To run example scripts in this folder, one must first install auto_gptq as described in this

Quantization

Commands in this chapter should be run under quantization folder.

Basic Usage

To Execute basic_usage.py, using command like this:

python basic_usage.py

To Execute basic_usage_with_wikitext2.py, using command like this:

python basic_usage_with_wikitext2.py

Note: There is about 0.6 ppl degrade on opt-125m model using AutoGPTQ, compared to GPTQ-for-LLaMa.

Quantize with Alpaca

To Execute quant_with_alpaca.py, using command like this:

python quant_with_alpaca.py --pretrained_model_dir "facebook/opt-125m" --per_gpu_max_memory 4 --quant_batch_size 16

Use --help flag to see detailed descriptions for more command arguments.

The alpaca dataset used in here is a cleaned version provided by gururise in AlpacaDataCleaned

Evaluation

Commands in this chapter should be run under evaluation folder.

Language Modeling Task

run_language_modeling_task.py script gives an example of using LanguageModelingTask to evaluate model's performance on language modeling task before and after quantization using tatsu-lab/alpaca dataset.

To execute this script, using command like this:

CUDA_VISIBLE_DEVICES=0 python run_language_modeling_task.py --base_model_dir PATH/TO/BASE/MODEL/DIR --quantized_model_dir PATH/TO/QUANTIZED/MODEL/DIR

Use --help flag to see detailed descriptions for more command arguments.

Sequence Classification Task

run_sequence_classification_task.py script gives an example of using SequenceClassificationTask to evaluate model's performance on sequence classification task before and after quantization using cardiffnlp/tweet_sentiment_multilingual dataset.

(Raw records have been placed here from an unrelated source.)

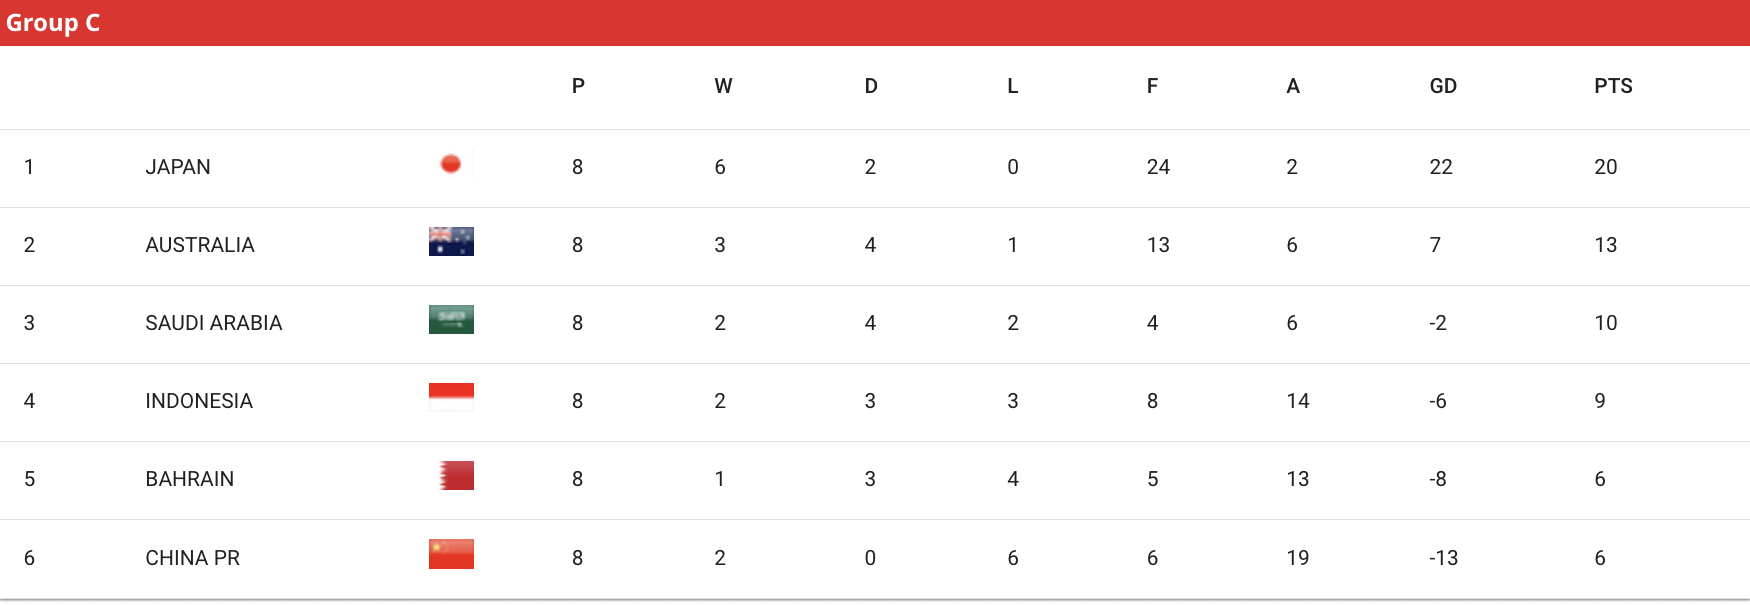Click the Japan flag icon
The image size is (1750, 606).
pos(451,164)
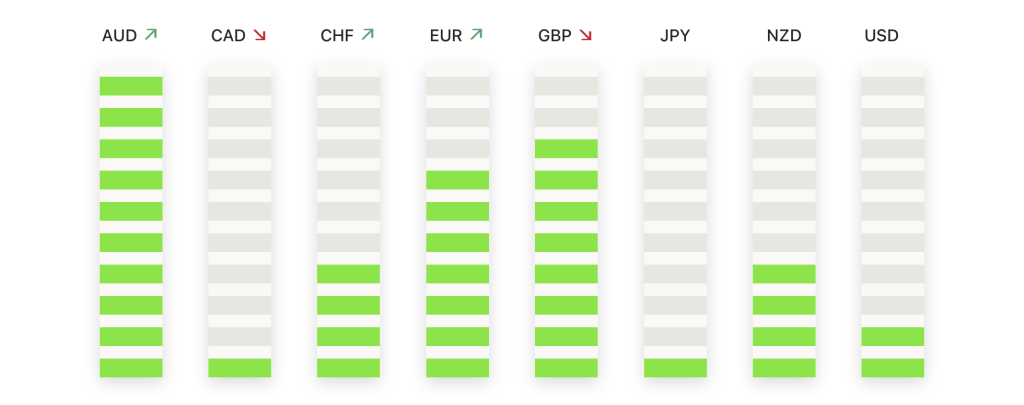
Task: Click the topmost green bar in NZD column
Action: [784, 274]
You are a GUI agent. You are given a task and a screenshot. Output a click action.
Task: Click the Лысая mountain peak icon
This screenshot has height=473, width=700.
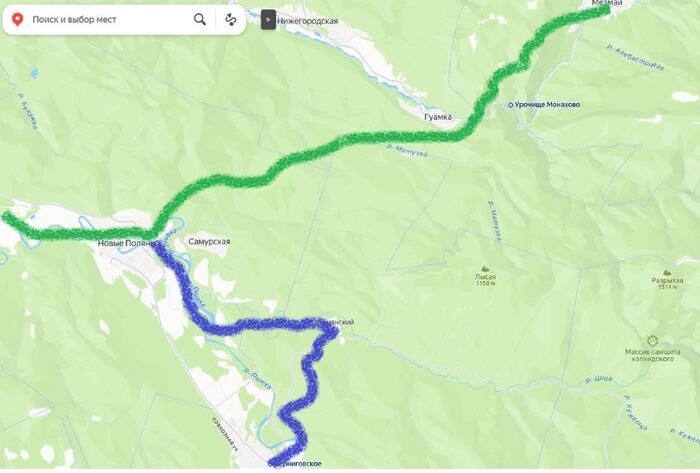coord(485,268)
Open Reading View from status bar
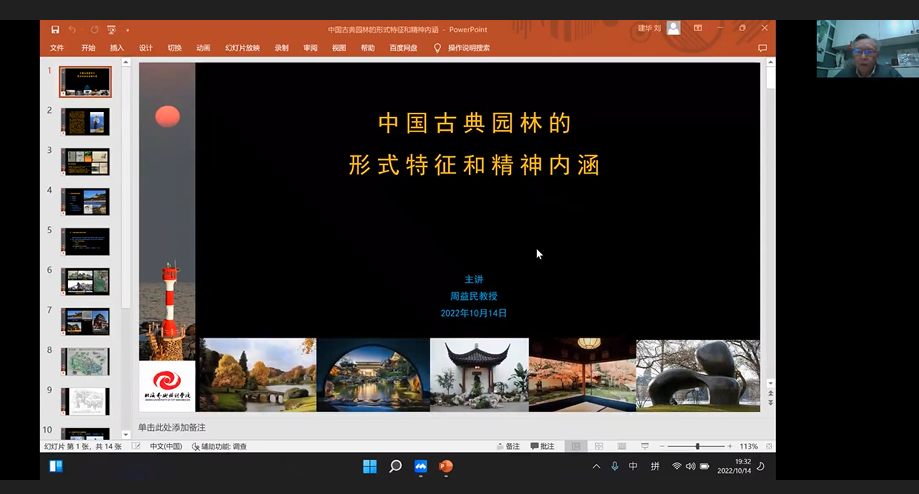The height and width of the screenshot is (494, 919). [619, 446]
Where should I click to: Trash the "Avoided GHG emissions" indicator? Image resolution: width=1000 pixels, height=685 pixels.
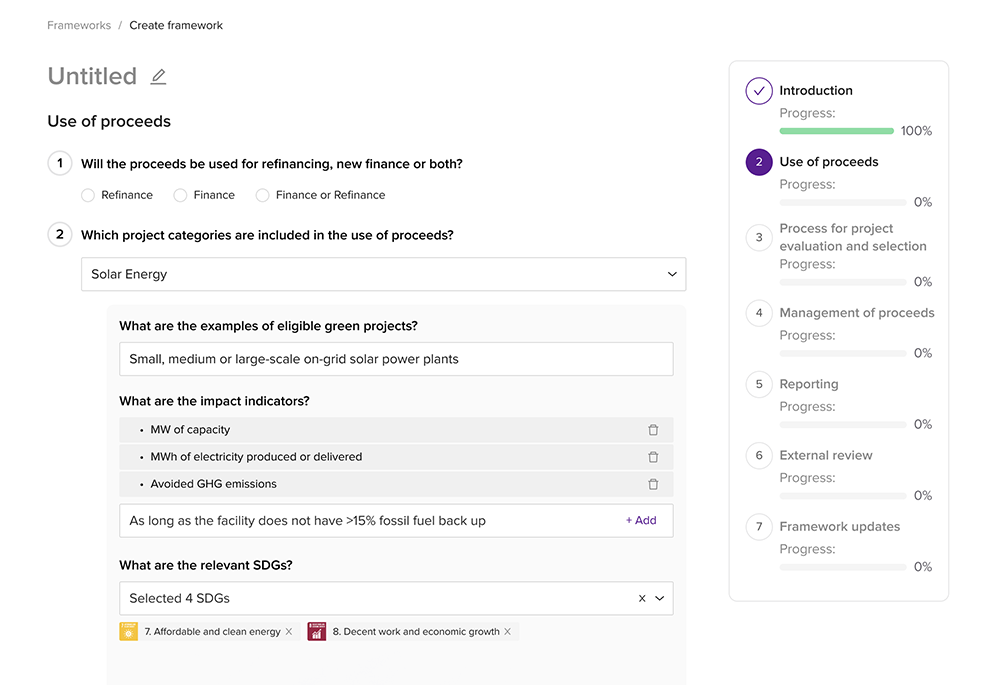pos(653,484)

To execute this script, using command like this:

CUDA_VISIBLE_DEVICES=0 python run_sequence_classification_task.py --base_model_dir PATH/TO/BASE/MODEL/DIR --quantized_model_dir PATH/TO/QUANTIZED/MODEL/DIR

Use --help flag to see detailed descriptions for more command arguments.

Text Summarization Task

run_text_summarization_task.py script gives an example of using TextSummarizationTask to evaluate model's performance on text summarization task before and after quantization using samsum dataset.

To execute this script, using command like this:

CUDA_VISIBLE_DEVICES=0 python run_text_summarization_task.py --base_model_dir PATH/TO/BASE/MODEL/DIR --quantized_model_dir PATH/TO/QUANTIZED/MODEL/DIR

Use --help flag to see detailed descriptions for more command arguments.

Push To Hub

Commands in this chapter should be run under push_to_hub folder.

You can upload and share your quantized model to Hugging Face Hub by using push_to_hub function.

push_quantized_model_to_hf_hub.py provide a simple example to upload quantized model, tokenizer and configs at once.

First, you need to login, run the following command in the virtual environment where Hugging Face Transformers is installed:

huggingface-cli login

Then run the script like this:

python push_quantized_model_to_hf_hub.py --quantized_model_dir PATH/TO/QUANTIZED/MODEL/DIR --tokenizer_dir PATH/TO/TOKENIZER/DIR --repo_id REPO/ID

Use --help flag to see detailed descriptions for more command arguments.